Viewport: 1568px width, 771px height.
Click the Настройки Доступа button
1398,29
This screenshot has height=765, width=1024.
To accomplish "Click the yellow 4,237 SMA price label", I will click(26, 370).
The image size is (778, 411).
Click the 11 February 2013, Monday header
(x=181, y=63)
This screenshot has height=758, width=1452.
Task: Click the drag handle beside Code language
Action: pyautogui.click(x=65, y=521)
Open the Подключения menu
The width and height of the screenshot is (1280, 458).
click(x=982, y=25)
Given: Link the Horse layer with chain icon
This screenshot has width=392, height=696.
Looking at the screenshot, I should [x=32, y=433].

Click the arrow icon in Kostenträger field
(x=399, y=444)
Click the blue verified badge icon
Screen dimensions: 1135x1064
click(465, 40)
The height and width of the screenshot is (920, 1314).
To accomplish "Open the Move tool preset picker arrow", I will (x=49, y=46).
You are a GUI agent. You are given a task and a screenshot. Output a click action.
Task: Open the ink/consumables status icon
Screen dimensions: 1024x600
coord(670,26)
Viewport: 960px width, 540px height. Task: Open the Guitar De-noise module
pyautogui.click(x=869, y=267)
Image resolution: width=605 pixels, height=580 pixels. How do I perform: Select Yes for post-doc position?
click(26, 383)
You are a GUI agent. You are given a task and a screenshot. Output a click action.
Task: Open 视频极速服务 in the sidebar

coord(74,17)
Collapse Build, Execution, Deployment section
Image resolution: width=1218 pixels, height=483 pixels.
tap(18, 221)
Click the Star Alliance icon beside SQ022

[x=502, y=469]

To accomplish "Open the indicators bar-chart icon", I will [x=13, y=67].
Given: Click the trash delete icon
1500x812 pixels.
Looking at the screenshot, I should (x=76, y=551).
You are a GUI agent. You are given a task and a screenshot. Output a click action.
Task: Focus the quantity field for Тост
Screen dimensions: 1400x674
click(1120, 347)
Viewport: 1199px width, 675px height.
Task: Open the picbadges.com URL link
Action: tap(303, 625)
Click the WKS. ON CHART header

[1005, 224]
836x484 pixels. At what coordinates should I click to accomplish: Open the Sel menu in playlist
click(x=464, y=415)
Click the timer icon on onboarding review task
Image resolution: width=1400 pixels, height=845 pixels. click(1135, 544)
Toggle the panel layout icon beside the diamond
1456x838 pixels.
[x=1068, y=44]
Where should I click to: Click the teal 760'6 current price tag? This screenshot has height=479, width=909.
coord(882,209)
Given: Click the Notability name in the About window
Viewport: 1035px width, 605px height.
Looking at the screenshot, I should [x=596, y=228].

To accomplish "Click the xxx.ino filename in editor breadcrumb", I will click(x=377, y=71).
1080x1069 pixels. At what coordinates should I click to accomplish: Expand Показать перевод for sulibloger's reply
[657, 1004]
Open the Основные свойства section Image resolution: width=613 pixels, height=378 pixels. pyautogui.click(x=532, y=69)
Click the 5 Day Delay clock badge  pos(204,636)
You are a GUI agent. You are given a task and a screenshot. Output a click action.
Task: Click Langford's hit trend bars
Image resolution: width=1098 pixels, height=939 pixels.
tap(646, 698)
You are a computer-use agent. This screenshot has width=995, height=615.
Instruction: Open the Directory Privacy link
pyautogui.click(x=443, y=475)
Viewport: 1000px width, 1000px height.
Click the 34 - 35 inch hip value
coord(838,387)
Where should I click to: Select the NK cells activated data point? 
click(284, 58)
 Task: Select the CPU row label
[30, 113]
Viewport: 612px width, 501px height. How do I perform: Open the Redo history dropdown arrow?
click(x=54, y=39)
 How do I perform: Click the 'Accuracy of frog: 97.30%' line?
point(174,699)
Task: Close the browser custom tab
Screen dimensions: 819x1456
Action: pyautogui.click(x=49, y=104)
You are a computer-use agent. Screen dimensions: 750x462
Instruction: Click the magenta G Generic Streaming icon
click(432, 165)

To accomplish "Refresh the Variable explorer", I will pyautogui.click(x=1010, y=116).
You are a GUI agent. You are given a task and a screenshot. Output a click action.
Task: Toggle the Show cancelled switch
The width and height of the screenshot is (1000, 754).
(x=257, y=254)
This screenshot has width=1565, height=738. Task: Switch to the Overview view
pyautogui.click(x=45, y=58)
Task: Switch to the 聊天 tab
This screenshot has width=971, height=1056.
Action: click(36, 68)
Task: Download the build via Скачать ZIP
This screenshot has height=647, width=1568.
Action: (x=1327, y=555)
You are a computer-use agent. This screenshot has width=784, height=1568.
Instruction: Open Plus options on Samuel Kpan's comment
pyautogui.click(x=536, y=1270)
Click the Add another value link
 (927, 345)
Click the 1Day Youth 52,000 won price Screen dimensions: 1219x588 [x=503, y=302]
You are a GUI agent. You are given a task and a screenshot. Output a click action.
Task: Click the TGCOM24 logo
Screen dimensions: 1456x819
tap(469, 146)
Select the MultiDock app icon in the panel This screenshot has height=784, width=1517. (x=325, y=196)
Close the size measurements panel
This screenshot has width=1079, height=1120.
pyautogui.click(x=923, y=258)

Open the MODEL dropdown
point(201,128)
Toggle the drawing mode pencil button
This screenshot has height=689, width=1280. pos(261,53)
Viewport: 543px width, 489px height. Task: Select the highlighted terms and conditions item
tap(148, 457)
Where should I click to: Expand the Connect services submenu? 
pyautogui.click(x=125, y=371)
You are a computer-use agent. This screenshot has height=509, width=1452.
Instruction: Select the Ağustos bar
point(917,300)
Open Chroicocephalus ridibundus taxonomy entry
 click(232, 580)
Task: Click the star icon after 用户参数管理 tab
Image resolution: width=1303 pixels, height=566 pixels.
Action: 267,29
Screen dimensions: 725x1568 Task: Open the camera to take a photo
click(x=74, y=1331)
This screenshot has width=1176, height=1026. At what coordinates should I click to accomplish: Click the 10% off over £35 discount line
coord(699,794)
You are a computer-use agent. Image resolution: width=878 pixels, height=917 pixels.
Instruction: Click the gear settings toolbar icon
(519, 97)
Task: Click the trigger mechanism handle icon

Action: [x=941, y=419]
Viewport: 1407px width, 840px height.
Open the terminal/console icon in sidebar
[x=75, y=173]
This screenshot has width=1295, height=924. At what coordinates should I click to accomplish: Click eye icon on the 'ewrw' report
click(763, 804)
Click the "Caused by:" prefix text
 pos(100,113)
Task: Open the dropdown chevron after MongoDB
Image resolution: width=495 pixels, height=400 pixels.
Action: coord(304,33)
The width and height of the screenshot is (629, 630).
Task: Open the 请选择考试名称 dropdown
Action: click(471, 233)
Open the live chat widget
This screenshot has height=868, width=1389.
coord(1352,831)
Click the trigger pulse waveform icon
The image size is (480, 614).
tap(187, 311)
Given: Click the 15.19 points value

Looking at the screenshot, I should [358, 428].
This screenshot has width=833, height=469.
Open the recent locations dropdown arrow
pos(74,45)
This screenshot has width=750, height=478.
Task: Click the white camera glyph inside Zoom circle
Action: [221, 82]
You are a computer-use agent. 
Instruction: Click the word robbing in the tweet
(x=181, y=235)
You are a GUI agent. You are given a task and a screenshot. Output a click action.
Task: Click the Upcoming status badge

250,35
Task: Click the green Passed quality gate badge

● **Directions**
Please retype, without any change, the line containing "This screenshot has width=833, height=469." and every line after it to the end of the entries above, and only those.

● **Solution for this problem**
This screenshot has width=833, height=469.
Open the recent locations dropdown arrow
pos(74,45)
This screenshot has width=750, height=478.
Task: Click the white camera glyph inside Zoom circle
Action: [221, 82]
You are a computer-use agent. 
Instruction: Click the word robbing in the tweet
(x=181, y=235)
You are a GUI agent. You are given a task and a screenshot. Output a click action.
Task: Click the Upcoming status badge

250,35
Task: Click the green Passed quality gate badge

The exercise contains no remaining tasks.